Texte source ->

▼▼▼

Poudre aux yeux ou coup monté pour mettre davantage de pression sur le Luxembourg ? L’affaire des fichiers volés de clients allemands de la banque HSBC-Trinkaus International ajoute en tout cas une bonne couche à la crise de confiance que traverse le secteur financier luxembourgeois. Les spéculations vont déjà bon train sur le comment du pourquoi : les révélations de la presse allemande sur l’existence d’enquêtes fiscales sur des contribuables allemands, clients de la banque luxembourgeoise, sont interprétées par certains opérateurs du secteur financier luxembourgeois, comme un signal donné par les Allemands au Luxembourg pour qu’il aille plus vite et plus loin dans le démantèlement du secret bancaire. Tout se passe comme si la « nouvelle » convention fiscale entre les deux pays, qui permet désormais aux deux fiscs de coopérer « à la demande », ne suffisait plus.
Le contexte électoral à Berlin (évidemment aussi la crise de l’endettement dans l’UE et la dèche des États qui cherchent à récupérer le moindre cent) a sans doute aggravé la pression, l’opposition de gauche mettant en cause les accords que la chancelière allemande Angela Merkel a signés avec la Suisse pour régulariser la situation de milliers de contribuables allemands ayant caché de l’argent dans les banques suisses, tout en permettant à Berlin de récupérer un peu d’argent et à Bern de sauver les meubles, c’est-à-dire préserver ce qui peut encore l’être du secret bancaire helvétique.
Dès lors, on comprend pourquoi les banquiers luxembourgeois, sous la houlette de l’ABBL, ont demandé au ministre des Finances Luc Frieden (CSV) de négocier des accords de régularisation avec des pays dont les ressortissants sont supposés être de bons clients des banques luxembourgeoises (d’Land 07.10.11), à commencer par l’Allemagne. Ce faisant, les opérateurs de la place feraient un pied de nez à la Commission européenne et ses projets d’automatiser d’ici 2015 les échanges d’informations entre les États membres, allant ainsi bien au-delà de ce que prévoient les normes de l’OCDE, l’organisation internationale se contentant d’échanges « sur demande », donc au cas par cas.
Cela dit, si Luc Frieden a accepté le principe de l’échange automatique d’informations, il a nuancé la portée de cette évolution, cette coopération se limitant à trois domaines (sur une short list de cinq catégories) qui ne concernent que de loin l’activité de gestion de fortune : les pensions, les tantièmes et les revenus professionnels. Il y a certainement un décalage entre le conservatisme de façade affiché encore il y a quelques mois par Luc Frieden et les revendications récentes, nettement plus progressistes, des banquiers eux-mêmes qui réclament des accords bilatéraux similaires à ceux que la Suisse vient de conclure avec l’Allemagne et le Royaume-Uni et pourrait bientôt signer avec l’Italie. Car la régularisation des avoirs et le « solde de tout compte » avec le passé (l’argent gris) passe par des accords bilatéraux.
« Les banques luxembourgeoises ont accepté qu’à l’avenir, tous leurs clients deviennent ‘tax compliant’ », c’est-à-dire irréprochables sur le plan de leurs déclarations de revenus et de fortune, souligne Rüdiger Jung, directeur adjoint de l’ABBL. Des contacts informels ont déjà été pris au niveau de l’ABBL avec des gouvernements étrangers (Allemagne et Belgique notamment, un rendez-vous est prévu en novembre avec les officiels français) pour tester leurs dispositions à négocier de tels accords avec le grand-duché.

▲▲▲

Exercices proposés ->
1 – Recopiez à l'identique le passage du texte source qui va de « Le contexte électoral » à « secret bancaire helvétique. ».
2 – Résumez le texte source en deux phrases.
3 – Énumérez les domaines auxquels se limite, d'après le texte source, l'échange automatique d'informations accepté par Luc Frieden.

Données fournies ->
▼▼▼

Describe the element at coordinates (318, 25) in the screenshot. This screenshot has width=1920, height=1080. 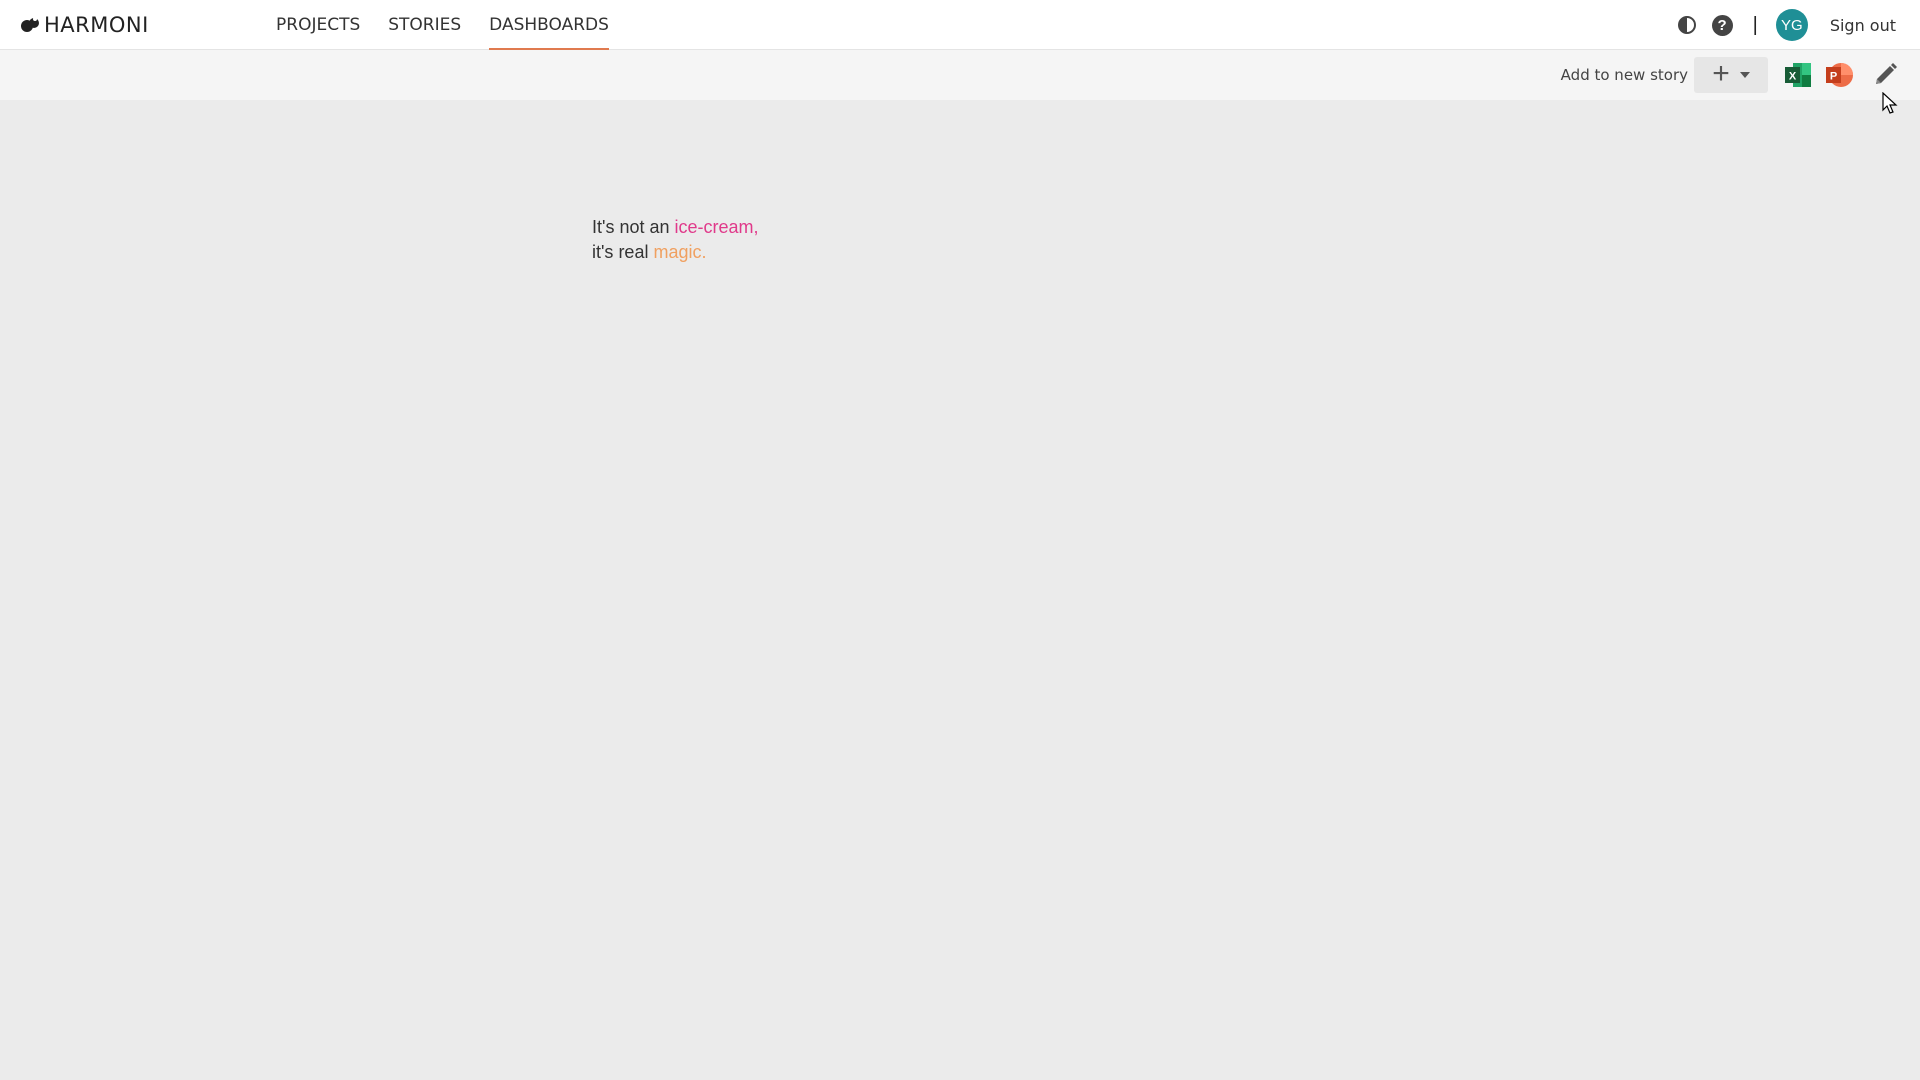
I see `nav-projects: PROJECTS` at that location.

▲▲▲

Réponses par exercice ->
1 –
Le contexte électoral à Berlin (évidemment aussi la crise de l’endettement dans l’UE et la dèche des États qui cherchent à récupérer le moindre cent) a sans doute aggravé la pression, l’opposition de gauche mettant en cause les accords que la chancelière allemande Angela Merkel a signés avec la Suisse pour régulariser la situation de milliers de contribuables allemands ayant caché de l’argent dans les banques suisses, tout en permettant à Berlin de récupérer un peu d’argent et à Bern de sauver les meubles, c’est-à-dire préserver ce qui peut encore l’être du secret bancaire helvétique.

2 – L'affaire des fichiers volés de clients allemands de la banque HSBC-Trinkaus International aggrave la crise de confiance du secteur financier luxembourgeois, et certains y voient un signal de l'Allemagne pour que le Luxembourg démantèle plus vite son secret bancaire. Les banquiers luxembourgeois, par l'ABBL, demandent au ministre des Finances Luc Frieden de négocier des accords bilatéraux de régularisation semblables à ceux de la Suisse, alors que le ministre a accepté le principe de l'échange automatique d'informations en le limitant à trois domaines.

3 –
- les pensions
- les tantièmes
- les revenus professionnels